SocialEyes is now available in a free beta. Williams and Glaser demonstrated how users can use their Facebook accounts to log onto SocialEyes, scan a list of friends and then chat with several at once. A user can also mute or unmute friends in order to have private conversations, or record video messages for those who are offline to view later.

Since users may want to chat with people who aren't their Facebook friends, SocialEyes is setting up groups where people with common interests can meet and chat. Both video- and text-only instant messaging chats are available, as is the ability to share information and links with multiple friends at once.

"SocialEyes Groups connects people based on specific topics. Users can join or start as many groups as they like so they can easily connect to like-minded individuals around common interests, hobbies, Facebook networks, families or anything else," the company says.

Glaser is serving as chairman of SocialEyes, and from 1994 until 2010 was the CEO of RealNetworks, which created such technologies as RealPlayer and RealVideo. Glaser remains chairman of RealNetworks.

SocialEyes has raised $5.1 million in venture capital from Ignition Partners, Maynard Webb and angel investors.

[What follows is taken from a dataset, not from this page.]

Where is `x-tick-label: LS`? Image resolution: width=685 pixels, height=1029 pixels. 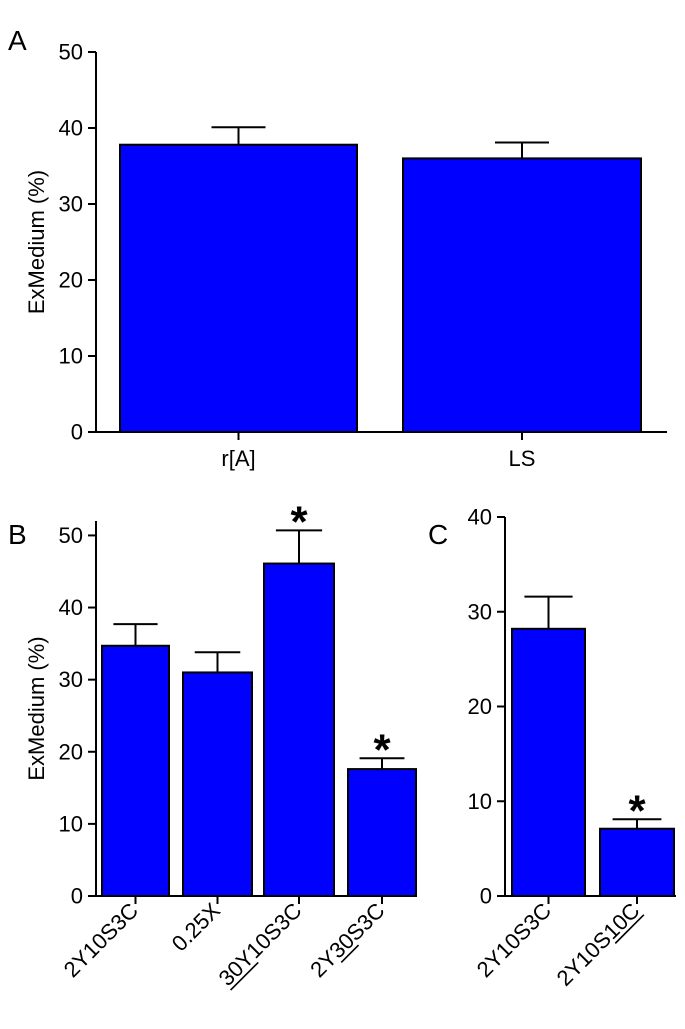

Glaser said SocialEyes is "a category-defining product," combining "four powerful elements for the first time -- the Facebook Social Graph, no-download Flash Video, a group system that lets people easily connect with other people in meaningful ways, and a Twitter-like feed -- to create a brand new kind of social video experience."

SocialEyes is one of 50 or so companies demonstrating new products and services at DEMO Monday and Tuesday. Intriguing products include ecoATM, an ATM-like machine that recycles electronics and pays out users in cash; flyRuby.com, an online service for booking private jets; and MindWave BrainCubed Education Bundle, which combines educational games with a headset that reads a user's brain activity.